Depuis, la BCE a retenu des fonds illégalement allant jusqu’à les transférer au Luxembourg, « comme si l’on craignait que les Grecs ne se changent en détrousseurs de banques » ; les campagnes diffamatoires dépeignant les dirigeants grecs comme des têtes brûlées ou des enfants irresponsables — « il nous faut des adultes dans la salle », dira fameusement la présidente du FMI, Christine Lagarde — vont bon train.
 
Selon Martine Orange de Mediapart, l’échec du sommet de l’Eurogroupe, le 18 juin, a ouvert la porte à une véritable « stratégie de la terreur » de la part des autorités financières. Reprenant le scénario dressé par Goldman Sachs, peu de temps avant l’élection de Syriza en décembre dernier, on parlera de « situation incontrôlable », de fuite de capitaux, de fermeture de banques, de mise sous tutelle économique et de nouvelles élections.

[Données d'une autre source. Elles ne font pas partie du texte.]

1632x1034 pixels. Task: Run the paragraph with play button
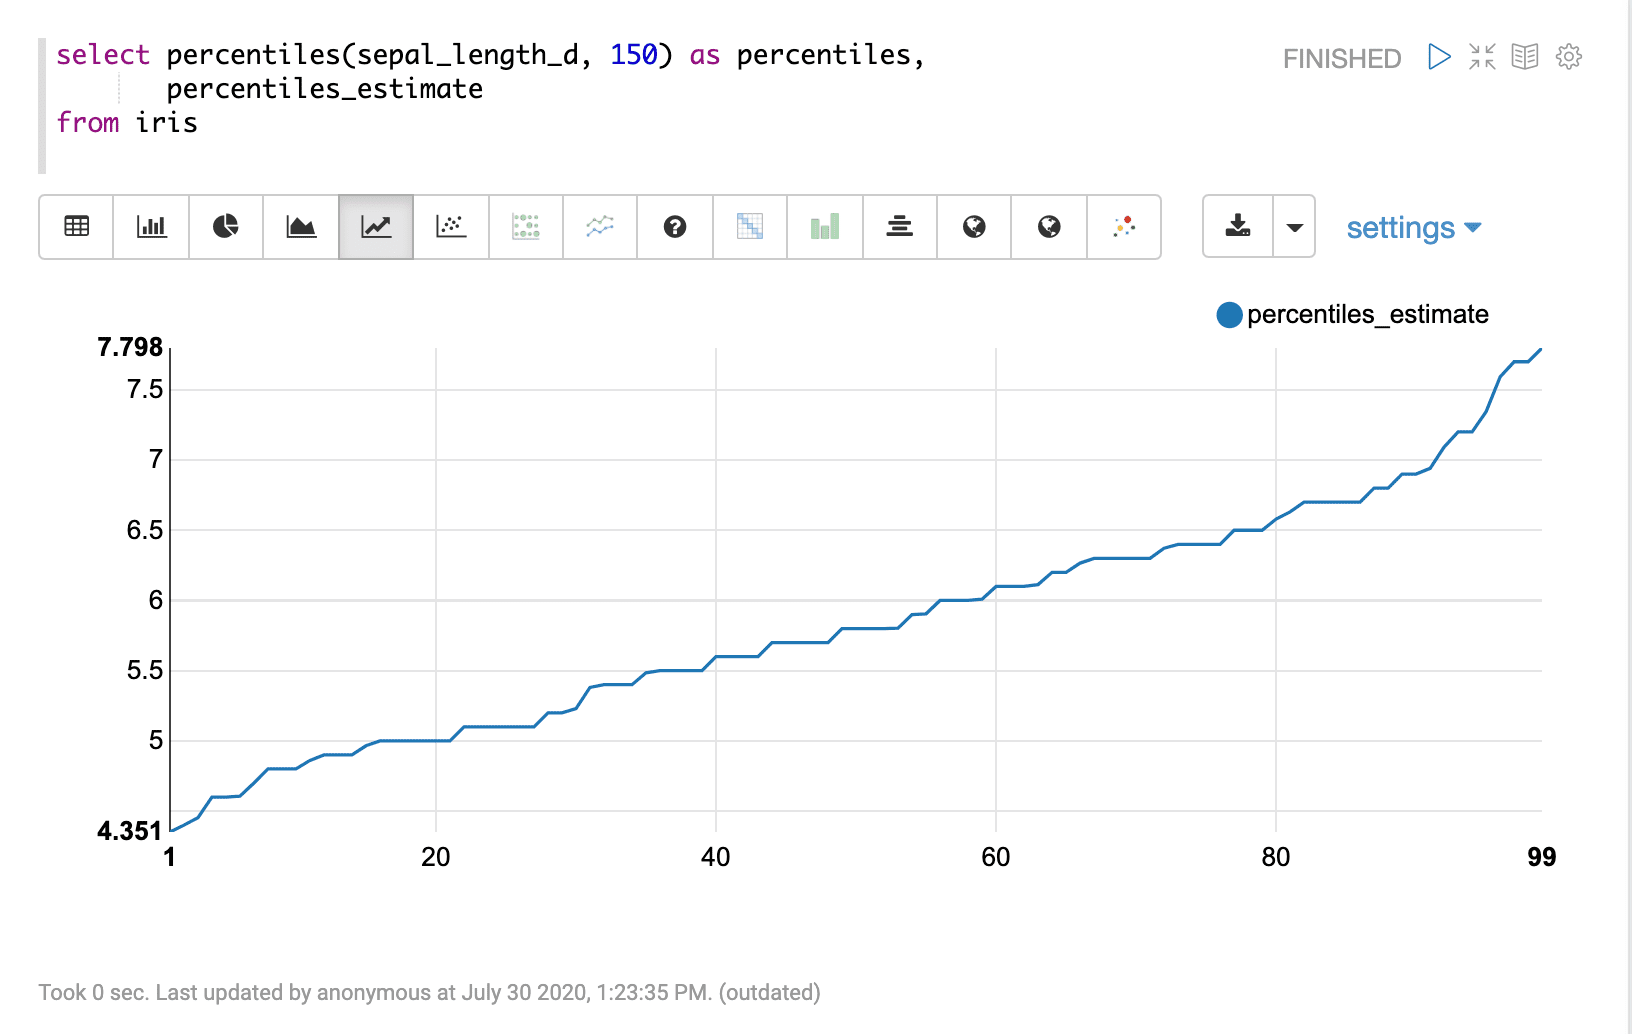1439,57
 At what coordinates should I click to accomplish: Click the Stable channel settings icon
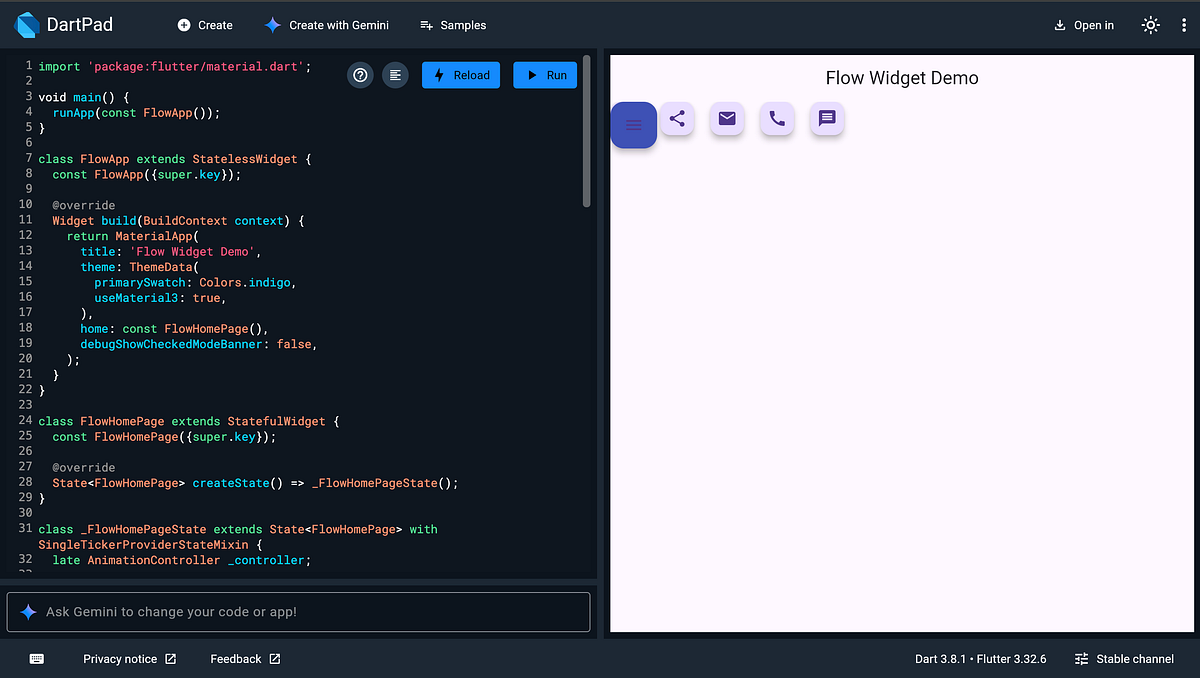(1081, 659)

La rumeur d’une panique bancaire aura été « minutieusement entretenue », tout comme la notion d’un gouvernement grec dangereusement irresponsable.
 
Le gouvernement Syriza n’est évidemment pas dupe. « Le gouvernement doit faire face à un coup d’État nouveau genre, affirmait Yanis Varoufakis en avril dernier. Nos assaillants ne sont plus les chars d’assaut, comme en 1967, mais les banques. »
 
Selon Stélios Kouloglou, ce « coup d’État silencieux » n’est pas sans rappeler ce qui s’est passé au Chili au début des années 70. « Faites hurler l’économie », avait ordonné Richard Nixon, avertissant alors tous ceux dans la cour arrière américaine tentés par l’aventure marxiste de bien se tenir. Sous le ciel étoilé d’Athènes, Àlvaro García Linera reprenait la balle au bond, samedi dernier, en affirmant : « L’Europe du Sud est en train de vivre ce qui s’est passé en Amérique du Sud il y a 30 ans. […] On nous avait dit : “Il n’y aura pas d’investissements, pas d’emplois, pas de développement technologique si vous vous entêtez à poursuivre dans la voie socialiste.” » Le très élégant vice-président énumérait ensuite tout ce que la Bolivie a réussi depuis l’élection d’Evo Morales, il y a 10 ans : la gratuité universitaire, les services de base (eau, électricité) désormais garantis comme droits fondamentaux, les droits des autochtones et de l’environnement, pour ne rien dire d’un gouvernement qui perçoit 50 % des profits des banques, 54 % des mines et 86 % du gaz naturel. « Ne les laissez pas vous dire qu’une autre façon de faire n’est pas possible », concluait-il.
 
Seulement, la « souveraineté économique » ne fait pas partie du mandat dont a hérité Alexis Tsipras en janvier dernier. Les gens veulent en finir avec l’austérité tout en restant dans la zone euro. Une mission qui s’avère de plus en plus impossible vu l’intransigeance européenne. Qui des deux parties alors cédera ? Le néolibéralisme pur et dur préconisé par le nouvel empire osera-t-il se montrer plus humain, plus compréhensif envers la Grèce, si ce n’est de peur de la pousser dans les bras de Poutine ? Ou alors, Syriza mettra-t-elle suffisamment d’eau dans son vin au point de perdre son âme et, fort probablement, les prochaines élections ?
 
Les jeux sont ouverts et combien dangereux. Particulièrement pour la Grèce, qui risque de payer, encore une fois, plus qu’elle ne le mérite.